F.R: En premier celui de Binche…
Car il y a soumonce en batterie le samedi à Carnières, carnaval de Binche le dimanche, soumonce musique le lundi à Jemappes, et Binche le Mardi Gras… Jusqu’aux petites heures…
Ça ne fait pas beaucoup d’heures de repos! Mais à l’heure actuelle, je me fais remplacer le lundi à Jemappes pour être en forme le Mardi Gras!
Après, la 3ème soumonce à La Louvière et les 3 jours à Leval qui suivent. Avant de faire le Gille je jouais du tambour aux Plapids, et je quittais La Louvière pour venir directement à Leval… Pas évident non plus

Le plus beau à jouer?
F.R: Pour moi j’ai toujours dit qu’ils sont tous beaux. J’en ai jamais placé un au-dessus du lot…
Car il ont tous leurs spécificités, leurs traditions, leur folklore quoi…
Je me suis adapté à chaque carnaval donc je suis toujours content de jouer où que je sois…
Après, je pense que chaque tamboureur veut au moins jouer une fois à Binche et à La Louvière.
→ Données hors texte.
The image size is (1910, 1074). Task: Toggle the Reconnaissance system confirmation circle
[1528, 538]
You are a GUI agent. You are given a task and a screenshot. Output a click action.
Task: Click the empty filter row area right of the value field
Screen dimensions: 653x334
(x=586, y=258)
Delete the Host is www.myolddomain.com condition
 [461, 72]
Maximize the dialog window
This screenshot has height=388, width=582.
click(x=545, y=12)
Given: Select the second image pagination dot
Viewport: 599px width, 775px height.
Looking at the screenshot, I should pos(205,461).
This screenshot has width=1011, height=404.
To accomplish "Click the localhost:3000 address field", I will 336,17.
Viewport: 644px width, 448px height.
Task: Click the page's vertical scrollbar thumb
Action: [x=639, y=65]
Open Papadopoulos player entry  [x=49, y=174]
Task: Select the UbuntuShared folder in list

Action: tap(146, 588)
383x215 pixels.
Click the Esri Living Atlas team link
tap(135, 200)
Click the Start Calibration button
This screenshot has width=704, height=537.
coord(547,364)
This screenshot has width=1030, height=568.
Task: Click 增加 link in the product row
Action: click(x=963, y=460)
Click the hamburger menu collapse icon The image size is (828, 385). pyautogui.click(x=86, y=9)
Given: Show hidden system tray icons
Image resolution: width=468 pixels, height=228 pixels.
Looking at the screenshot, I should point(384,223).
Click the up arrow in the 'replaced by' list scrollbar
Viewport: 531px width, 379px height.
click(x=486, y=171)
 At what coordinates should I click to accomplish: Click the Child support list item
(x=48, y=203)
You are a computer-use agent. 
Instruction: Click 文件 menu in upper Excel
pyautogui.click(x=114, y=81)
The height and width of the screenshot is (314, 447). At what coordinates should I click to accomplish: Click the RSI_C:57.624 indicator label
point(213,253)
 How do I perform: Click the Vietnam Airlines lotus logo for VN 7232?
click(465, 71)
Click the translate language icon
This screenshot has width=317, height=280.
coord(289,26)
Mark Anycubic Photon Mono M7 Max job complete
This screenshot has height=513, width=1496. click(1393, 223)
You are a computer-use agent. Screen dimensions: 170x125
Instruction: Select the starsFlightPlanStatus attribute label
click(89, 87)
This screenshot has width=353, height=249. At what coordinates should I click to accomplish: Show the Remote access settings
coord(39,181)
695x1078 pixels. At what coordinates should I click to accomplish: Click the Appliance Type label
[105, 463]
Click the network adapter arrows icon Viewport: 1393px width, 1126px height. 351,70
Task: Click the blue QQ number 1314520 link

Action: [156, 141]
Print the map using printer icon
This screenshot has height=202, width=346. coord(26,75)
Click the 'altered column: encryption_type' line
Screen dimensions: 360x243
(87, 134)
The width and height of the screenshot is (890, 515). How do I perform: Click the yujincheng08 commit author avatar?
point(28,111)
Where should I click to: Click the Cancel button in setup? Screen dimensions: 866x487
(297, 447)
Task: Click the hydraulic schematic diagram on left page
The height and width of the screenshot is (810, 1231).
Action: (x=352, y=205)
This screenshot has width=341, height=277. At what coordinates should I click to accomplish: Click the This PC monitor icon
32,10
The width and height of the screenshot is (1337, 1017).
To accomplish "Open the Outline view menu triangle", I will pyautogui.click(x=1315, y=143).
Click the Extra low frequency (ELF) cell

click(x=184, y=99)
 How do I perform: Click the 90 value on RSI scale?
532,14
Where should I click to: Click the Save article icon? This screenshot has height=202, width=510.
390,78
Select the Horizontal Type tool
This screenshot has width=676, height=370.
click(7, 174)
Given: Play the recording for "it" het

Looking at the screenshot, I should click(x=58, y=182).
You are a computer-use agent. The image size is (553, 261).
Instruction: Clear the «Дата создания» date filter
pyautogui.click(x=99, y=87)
Leval, c’est celui du cœur quand même?
F.R: Oui maintenant que j’y habite et y fais le Gille, on va dire que c’est MON carnaval!

Cette année, je pense que tu as su jouer totalement le carnaval de Binche, tu as su faire le Gille à Leval et puis tout s’est arrêté… et on sait que 2021 sera copie blanche…Comment vis tu cette période?
F.R: Oui c’est ça j’ai joué Binche, et puis on a fait la soumonce générale à La Louvière et le carnaval de Leval. Et le jeudi on annonçait que les carnavals étaient annulés et qu’on était confiné…
Ça était un choc, car depuis 34 ans que tu fais ta saison de carnaval complète et que tu es habitué à retrouver tes Gilles, leur famille, les amis et copains … Ça fait un vide énorme…
Après vu la situation sanitaire en Mars ,c’était tout à fait compréhensible!
On espérait tous pouvoir reprendre cette saison et oublier tout ça. Mais non la 2ème vague est arrivée et tout c’est annulé de semaine en semaine.
Nous avons tout juste su faire une répétition en septembre (en respectant les mesures de sécurité sanitaire) pour dire de pouvoir se remettre dans le bain! Maintenant on s’est fait à l’idée, mais c’est sûr que ça ne va pas être facile quand on va reprendre. Si c’est en 2022 ça fera 2 ans pour certains carnavals…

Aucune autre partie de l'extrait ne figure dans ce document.